Outra das falhas apontadas pelo liberal foi o facto de "o grande objetivo declarado desta reunião era ter sido a reunião para começar a definir os termos" da situação de contingência anunciada para começar no dia 15 e não ter havido "uma única palavra quanto a este aspeto".

O futuro candidato presencial criticou ainda que tenha havido "questões não respondidas".

"Uma delas foi o que fará o Governo quanto à questão não só das vacinas da gripe, mas do apoio dos pais aos seus filhos caso apanhe alguma doença que não covid", elencou.

Outra pergunta que a Iniciativa Liberal disse ter ficado sem resposta foi "qual será afinal o destino dado a esta APP da Stayaway Covid".

"É uma APP de adesão voluntária, mas a verdade é que todos os discursos que ouvimos lá dentro parecem orientar para um caminho que poderá ser alarmante", disse.

Assim, Tiago Mayan Gonçalves quer perceber se, com a situação de contingência, vai "ter algum tipo de obrigatoriedade do uso desta APP ou se está se tornará condição para usar os serviços públicos ou estarmos em espaços públicos".

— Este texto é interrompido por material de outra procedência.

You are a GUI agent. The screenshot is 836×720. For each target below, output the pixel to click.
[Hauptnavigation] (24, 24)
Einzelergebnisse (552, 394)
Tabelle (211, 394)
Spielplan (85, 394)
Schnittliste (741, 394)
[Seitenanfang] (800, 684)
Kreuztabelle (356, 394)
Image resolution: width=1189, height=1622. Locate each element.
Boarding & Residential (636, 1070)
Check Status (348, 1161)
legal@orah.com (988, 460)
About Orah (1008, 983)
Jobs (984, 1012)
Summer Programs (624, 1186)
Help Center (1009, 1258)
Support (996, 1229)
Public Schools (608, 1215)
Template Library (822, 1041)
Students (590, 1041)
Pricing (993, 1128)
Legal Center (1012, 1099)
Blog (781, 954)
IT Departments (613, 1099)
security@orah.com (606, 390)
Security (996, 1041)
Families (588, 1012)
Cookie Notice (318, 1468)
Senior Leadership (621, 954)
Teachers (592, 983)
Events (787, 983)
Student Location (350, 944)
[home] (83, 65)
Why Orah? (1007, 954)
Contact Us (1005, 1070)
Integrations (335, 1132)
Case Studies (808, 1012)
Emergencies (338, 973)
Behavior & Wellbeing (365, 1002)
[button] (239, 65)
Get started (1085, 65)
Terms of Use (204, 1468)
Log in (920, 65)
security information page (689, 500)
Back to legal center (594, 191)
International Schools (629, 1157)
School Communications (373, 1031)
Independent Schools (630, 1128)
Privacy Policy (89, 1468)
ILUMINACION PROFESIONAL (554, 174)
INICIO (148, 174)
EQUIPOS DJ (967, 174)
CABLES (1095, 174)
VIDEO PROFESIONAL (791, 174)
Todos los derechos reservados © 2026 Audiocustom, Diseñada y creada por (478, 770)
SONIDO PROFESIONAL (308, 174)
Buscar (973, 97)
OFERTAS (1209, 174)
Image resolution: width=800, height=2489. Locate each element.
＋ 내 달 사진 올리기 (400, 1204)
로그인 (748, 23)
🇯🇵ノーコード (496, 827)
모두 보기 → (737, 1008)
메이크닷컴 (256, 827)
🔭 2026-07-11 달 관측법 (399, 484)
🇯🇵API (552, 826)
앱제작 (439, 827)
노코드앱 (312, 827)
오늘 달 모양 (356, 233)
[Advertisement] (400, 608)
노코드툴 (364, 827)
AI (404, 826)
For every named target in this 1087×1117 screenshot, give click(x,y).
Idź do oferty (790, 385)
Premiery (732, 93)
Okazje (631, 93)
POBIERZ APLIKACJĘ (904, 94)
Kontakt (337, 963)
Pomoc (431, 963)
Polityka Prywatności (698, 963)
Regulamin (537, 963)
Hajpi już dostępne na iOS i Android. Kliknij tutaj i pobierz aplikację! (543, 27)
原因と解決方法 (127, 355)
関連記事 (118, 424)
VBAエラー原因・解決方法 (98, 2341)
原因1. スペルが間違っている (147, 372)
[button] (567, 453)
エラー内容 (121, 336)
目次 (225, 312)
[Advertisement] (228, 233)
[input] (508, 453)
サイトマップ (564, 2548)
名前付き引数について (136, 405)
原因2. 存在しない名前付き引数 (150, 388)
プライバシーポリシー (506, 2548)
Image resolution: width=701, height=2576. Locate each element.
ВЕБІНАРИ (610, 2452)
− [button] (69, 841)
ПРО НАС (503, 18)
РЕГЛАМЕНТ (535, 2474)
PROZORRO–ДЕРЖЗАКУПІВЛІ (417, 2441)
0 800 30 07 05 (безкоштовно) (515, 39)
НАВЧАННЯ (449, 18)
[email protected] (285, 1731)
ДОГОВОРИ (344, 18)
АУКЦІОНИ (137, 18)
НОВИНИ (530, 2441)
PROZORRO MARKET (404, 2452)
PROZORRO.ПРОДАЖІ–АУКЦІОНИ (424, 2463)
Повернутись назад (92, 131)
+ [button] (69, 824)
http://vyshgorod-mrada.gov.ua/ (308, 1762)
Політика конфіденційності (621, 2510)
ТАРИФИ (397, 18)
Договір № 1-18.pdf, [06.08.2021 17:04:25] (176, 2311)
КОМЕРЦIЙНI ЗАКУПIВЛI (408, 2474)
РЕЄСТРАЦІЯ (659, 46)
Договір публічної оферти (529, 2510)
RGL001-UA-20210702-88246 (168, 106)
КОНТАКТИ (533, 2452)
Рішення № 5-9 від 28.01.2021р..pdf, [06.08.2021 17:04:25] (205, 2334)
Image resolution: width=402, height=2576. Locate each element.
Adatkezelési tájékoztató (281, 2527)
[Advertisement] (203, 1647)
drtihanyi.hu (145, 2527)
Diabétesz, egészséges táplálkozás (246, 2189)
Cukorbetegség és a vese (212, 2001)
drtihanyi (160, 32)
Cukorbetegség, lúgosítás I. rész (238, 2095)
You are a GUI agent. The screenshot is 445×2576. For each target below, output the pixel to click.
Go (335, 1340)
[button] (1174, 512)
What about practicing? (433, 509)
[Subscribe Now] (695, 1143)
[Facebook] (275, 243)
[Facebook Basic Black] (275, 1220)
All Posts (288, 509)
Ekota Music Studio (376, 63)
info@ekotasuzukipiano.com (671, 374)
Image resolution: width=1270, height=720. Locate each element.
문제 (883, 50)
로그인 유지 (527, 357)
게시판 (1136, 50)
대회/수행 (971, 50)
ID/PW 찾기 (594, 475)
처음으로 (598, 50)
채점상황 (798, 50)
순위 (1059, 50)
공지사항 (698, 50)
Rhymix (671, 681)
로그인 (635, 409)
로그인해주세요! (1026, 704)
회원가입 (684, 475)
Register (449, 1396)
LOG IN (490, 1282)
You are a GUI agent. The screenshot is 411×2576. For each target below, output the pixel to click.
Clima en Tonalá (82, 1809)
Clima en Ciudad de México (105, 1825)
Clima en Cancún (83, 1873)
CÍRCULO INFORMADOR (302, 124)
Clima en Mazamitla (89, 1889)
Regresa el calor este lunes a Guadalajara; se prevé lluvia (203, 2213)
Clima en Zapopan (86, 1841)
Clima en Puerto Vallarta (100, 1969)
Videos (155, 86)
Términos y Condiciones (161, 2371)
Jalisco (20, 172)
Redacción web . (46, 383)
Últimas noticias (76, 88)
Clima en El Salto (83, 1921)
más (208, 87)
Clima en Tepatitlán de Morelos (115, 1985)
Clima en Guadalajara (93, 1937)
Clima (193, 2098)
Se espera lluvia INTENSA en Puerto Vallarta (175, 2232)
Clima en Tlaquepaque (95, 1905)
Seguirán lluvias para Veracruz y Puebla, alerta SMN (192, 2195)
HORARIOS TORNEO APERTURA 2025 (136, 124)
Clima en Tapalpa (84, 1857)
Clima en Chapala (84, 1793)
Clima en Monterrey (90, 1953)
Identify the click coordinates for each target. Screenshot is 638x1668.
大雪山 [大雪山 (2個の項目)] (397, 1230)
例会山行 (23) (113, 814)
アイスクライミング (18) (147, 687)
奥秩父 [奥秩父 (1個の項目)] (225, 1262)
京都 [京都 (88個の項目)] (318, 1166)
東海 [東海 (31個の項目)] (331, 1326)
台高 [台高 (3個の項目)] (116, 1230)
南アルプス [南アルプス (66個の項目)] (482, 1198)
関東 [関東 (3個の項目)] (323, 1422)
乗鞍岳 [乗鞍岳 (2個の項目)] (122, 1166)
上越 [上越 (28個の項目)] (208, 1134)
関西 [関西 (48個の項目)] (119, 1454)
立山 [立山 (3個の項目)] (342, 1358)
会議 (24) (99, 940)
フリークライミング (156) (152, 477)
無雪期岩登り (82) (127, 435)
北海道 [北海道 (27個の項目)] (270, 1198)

O secretário-geral adjunto do PS, José Luís Carneiro, defendeu, por sua vez, que as famílias podem ter confiança na abertura do ano letivo.

Advertiu que "todos os cuidados" em termos de prevenção da covid-19 "devem prosseguir, porque houve um aumento do número de contágios a partir de 15 de agosto".

"Mas quero deixar uma nota de confiança relativamente à abertura do ano escolar, que está preparada ao mais ínfimo detalhe, em articulação do Ministério da Saúde com o Ministério da Educação, estando disponíveis orientações claras. É possível todos os portugueses, todas as famílias e escolas poderem alicerçar as suas decisões com base nesse quadro de orientações", sustentou.

Reforçou dizendo que "tudo está pronto para que o ano letivo arranque em condições de seguranças, mas, como é evidente, a responsabilidade é de todos, a começar nas famílias e a continuar nas escolas".

Em relação à situação dos lares em Portugal, José Luís Carneiro citou na sua resposta intervenções de vários especialistas e adiantou que está em vias de divulgação "um estudo científico que demonstra algumas tendências", sendo uma delas a de que "há segurança nas instituições que acolhem os mais idosos".

"Há segurança pelo menos ao mesmo nível da que ocorre em todas as outras instituições da nossa vida coletiva. A confirmarem-se as conclusões, tudo indica que os nossos cidadãos mais idosos estejam ainda mais protegidos em lar e em estruturas residenciais para idosos do que em muitas outras instituições da nossa sociedade", referiu o secretário-geral adjunto do PS.

Neste ponto, José Luís Carneiro disse mesmo ser necessária "uma mensagem de confiança para as famílias que têm seus entes queridos em estruturas residências para idosos".

Confrontado com a preocupação relativamente à situação nos lares que terá sido transmitida por Ferro Rodrigues nesta reunião, o secretário-geral adjunto do PS defendeu que Portugal "está entre os países que maior número de testes realiza no quadro europeu".

"Apesar de o indicador de contágio ter aumentado, verificamos mesmo assim que, com o desconfinamento geral, estamos com 1.17, o que significa que a situação está sob controlo. Quanto aos lares, cito o professor Henrique de Barros, de que os indicadores mostram que há razões para que as famílias continuem a confiar nessas autênticas mãos amigas que cuidam dos nossos cidadãos seniores", insistiu.

O encontro de hoje foi o primeiro depois do verão e o primeiro a realizar-se no Porto e contou com a participação do Presidente da República, Marcelo Rebelo de Sousa, o primeiro-ministro, António Costa, o presidente da Assembleia da República, Ferro Rodrigues, bem como líderes e representantes partidários, patronais e sindicais.

A pandemia de covid-19 já provocou pelo menos 889.498 mortos e infetou mais de 27,1 milhões de pessoas em 196 países e territórios, segundo um balanço feito pela agência francesa AFP.

Em Portugal, morreram 1.843 pessoas das 60.507 confirmadas como infetadas, de acordo com o boletim mais recente da Direção-Geral da Saúde.